Senate President David Mark yesterday reacted to Central Bank governor's statement that National Assembly members consumed 25 percent of the nation's budget overhead by revealing that the CBN governor's office gulps N300 billion yearly.

Mark, who addressed newsmen at the Benin Airport, while on a visit to Edo State to commiserate with state government over the demise of the wife of the Edo State governor, Mrs Clara Oshiomhole, expressed displeasure over the misrepresentation of facts and figures by the CBN governor to mislead Nigerians about the take-home pay of federal lawmakers.

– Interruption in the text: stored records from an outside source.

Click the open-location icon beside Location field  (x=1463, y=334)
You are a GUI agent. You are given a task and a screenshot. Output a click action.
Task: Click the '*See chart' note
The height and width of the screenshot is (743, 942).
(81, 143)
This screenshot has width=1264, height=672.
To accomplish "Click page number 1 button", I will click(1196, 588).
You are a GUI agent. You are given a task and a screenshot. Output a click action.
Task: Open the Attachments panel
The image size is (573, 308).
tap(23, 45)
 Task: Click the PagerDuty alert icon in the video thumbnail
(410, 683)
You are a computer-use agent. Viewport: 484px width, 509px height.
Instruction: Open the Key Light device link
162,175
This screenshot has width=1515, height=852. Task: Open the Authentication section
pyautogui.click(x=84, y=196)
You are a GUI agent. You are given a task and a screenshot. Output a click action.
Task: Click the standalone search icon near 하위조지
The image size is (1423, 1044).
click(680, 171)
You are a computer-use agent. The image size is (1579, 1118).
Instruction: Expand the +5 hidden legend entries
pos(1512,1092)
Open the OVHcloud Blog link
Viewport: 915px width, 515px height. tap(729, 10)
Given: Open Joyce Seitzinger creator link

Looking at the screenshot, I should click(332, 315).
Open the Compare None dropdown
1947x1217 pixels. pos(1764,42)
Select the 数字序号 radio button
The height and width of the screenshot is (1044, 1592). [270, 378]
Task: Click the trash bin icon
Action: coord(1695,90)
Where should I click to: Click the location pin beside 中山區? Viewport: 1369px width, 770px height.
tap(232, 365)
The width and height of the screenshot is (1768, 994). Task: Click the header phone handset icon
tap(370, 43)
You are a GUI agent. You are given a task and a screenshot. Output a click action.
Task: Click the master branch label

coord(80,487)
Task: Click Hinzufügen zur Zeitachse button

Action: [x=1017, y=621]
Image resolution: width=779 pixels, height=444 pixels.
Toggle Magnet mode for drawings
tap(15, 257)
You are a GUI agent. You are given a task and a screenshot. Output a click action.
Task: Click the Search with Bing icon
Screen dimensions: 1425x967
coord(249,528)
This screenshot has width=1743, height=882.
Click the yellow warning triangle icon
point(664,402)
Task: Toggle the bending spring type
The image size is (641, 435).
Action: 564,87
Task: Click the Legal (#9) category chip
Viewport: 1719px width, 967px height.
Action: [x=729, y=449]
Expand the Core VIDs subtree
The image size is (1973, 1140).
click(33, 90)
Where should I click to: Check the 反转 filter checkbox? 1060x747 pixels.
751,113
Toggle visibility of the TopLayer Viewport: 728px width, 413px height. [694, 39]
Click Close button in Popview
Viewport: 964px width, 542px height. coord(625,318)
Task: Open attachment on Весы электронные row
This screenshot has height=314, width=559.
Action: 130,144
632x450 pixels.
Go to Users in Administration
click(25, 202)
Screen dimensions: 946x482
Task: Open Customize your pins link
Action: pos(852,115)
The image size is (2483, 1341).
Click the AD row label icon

According to him, "It is not correct; Nigerians should get their facts right because the Central Bank governor said our overhead which is N150 billion equates to 25 percent. The Central Bank itself has got an overhead of N300 billion; what does that equate to by simple arithmetic, that is 50 per cent. So people are not discussing on facts; they must discuss on facts," he explained.

On whether the Senate will toe the same line with the House of Representatives by giving assent to the proposed Electoral Amendment Bill to make national parliamentarians automatic executive members of their various political parties, he said, "The two houses gave their own draft bills and will look at it individually and, if there are differences, then they harmonize. There is no way I can tell you of what will come out of the harmonization."

While reacting on the menace of cancer the disease that led to the death of Mrs Oshiomhole, he disclosed that the management of cancer poised great challenges globally and called on government and private individual to fund researches towards finding solution to the ravaging scourge of cancer.

"The executive can always establish hospitals or research centres on this, and individuals can also go into this too. The management of cancer all over the world forms a major concern of governments and individuals in the medical practice. I believe that this is an opportunity in this country for us to begin to look in that direction, at those specialized areas."